Wednesday, January 6, 2016

Is science a man's game?

Marie Curie
Yesterday I promised a more thorough rebuttal of Larry Summer's blithe assertion that women were inherently inferior at science, and that this had been convincingly established by behavioral genetics.  One distinctive anecdote from his own speech that he believes illustrates his point is a story about his own daughter.  According to numerous accounts of the talk, the story goes that when his daughter was a toddler, he gave her two trucks to play with (as part of an attempt at "gender neutral" parenting).  He was surprised to see her treat them like dolls, calling one of them the "daddy truck" and the other the "baby truck."  From his perspective, this demonstrated the female tendency to reframe observations within a nurturing, reproductive framework to which they are predisposed, rather than making objective observations about phenomena to construct understanding.  So let's unpack all of that, shall we?

Difference is Real

No one can deny that some part of sexual difference is biological, rather than the result of socialization - breasts, vaginas, and penises for example.  Similarly, since all of those gross anatomical differences come with associated hormonal differences, it's not a controversial argument in my mind to suggest that men's brains and women's brains might also manifest certain differences that might cause them to look at the world differently.  I confess that have a very materialistic view of the world (in the sense that I think that our physical corpus, the matter in our brains, the cocktail of chemicals surging through our bodies are sufficient to explain human behavior without resorting to some kind of indescribable soul or essence); it's also my personal experience that within men and women there exist a tremendous range of personalities, tendencies, and world views, and that any generalization will fail to capture many peoples' experiences.  However, I think that the statistical, epidemiological level, one could observe differences in the behavior patterns of men and women that could be attributed to genetic, biological differences.  So I suppose you could say that I don't object per se to the explicit premise of Summers's argument: in the big picture, there are real biological differences between the ways men and women see the world.

Objectivity is a myth

HOWEVER - what I find extremely objectionable is the implied premise that follows: that the way
Rachel Carson.  She's the reason we're
not all getting cancer from DDT.
men look at the world is somehow inherently better, and therefore when women engage in scientific pursuits, they do so with an inherent disadvantage.  I've blogged before about Paul Feyerabend's argument that an exclusionist attitude towards the production of knowledge is foolish and counterproductive, and Summers's attitude is a prime example of how a representative of the dominant group attempts to preserve dominance by privileging his own perspective, at the expense of the oppressed group in particular and of society more generally.  Summers' tacit conceit that there's a right way and a wrong way to do science and that men do it the right way is a not-so-subtle entrenchment of patriarchal elitism that tells men that what comes most naturally to them is best and what comes most naturally to women is inherently less valuable.  To put it more simply - I don't think it's wrong to point out differences between men and women, but the attachment a value statements to tendencies associated with one gender or the other should be viewed with extreme skepticism.
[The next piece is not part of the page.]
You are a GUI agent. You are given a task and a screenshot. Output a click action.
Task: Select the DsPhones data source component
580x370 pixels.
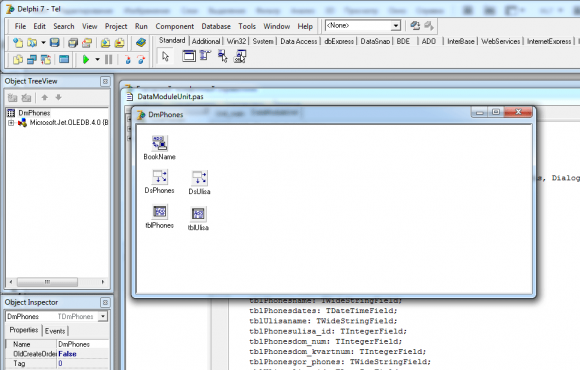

But what about all the awesome stuff that we've gotten from science?

That's what you might be asking about now.  If Summers is suggesting that the male way of doing science is best, perhaps its because it has yielded such tremendous technological dividends.  Well, here's a few quick thoughts on that point.
  1. The goods of the status quo aren't an argument against doing things differently, and particularly doing them more inclusively.  We have no matriarchal alternate universe to compare with our own that might help us understand what the scientific world might look like if it were dominated by female knowledge production.  In any case, Feyerabend's original argument emphasizes inclusion: any practice, any approach that yields useful insights for life or inquiry has value and validity, and we'd all be better off if we could take an instrumental, "all of the above" approach to our understanding of the world.
  2. Science has done plenty of horrible things as well.  Summers critiqued his daughter for the nurturing attitude she took towards her toy trucks; perhaps that ethical dimension might have diminished the likelihood of the invention or proliferation of weapons of mass destruction, or fostered more attention to environmental and resource preservation at an earlier stage in human technological development.  One might argue, in fact, that to the extent that typically "masculine" traits are manifested in science, they've endangered the survival of the human race and the entire ecosphere.  That's a consequence worth considering.
  3. The idea that there is a proper "methodology" is really a myth that's deployed to silence voices that the dominant group finds threatening.  Feyerabend's entire book centers around an analysis of Galileo's challenge to the heliocentric theory, and systematically demonstrates that he disregards nearly all aspects of the process that has been enshrined as the "scientific method."

Perhaps I could have summed this post up much more succinctly with the following statement and question.  "Larry Summers thinks women are bad at science.  But who gets to decide what good science is?"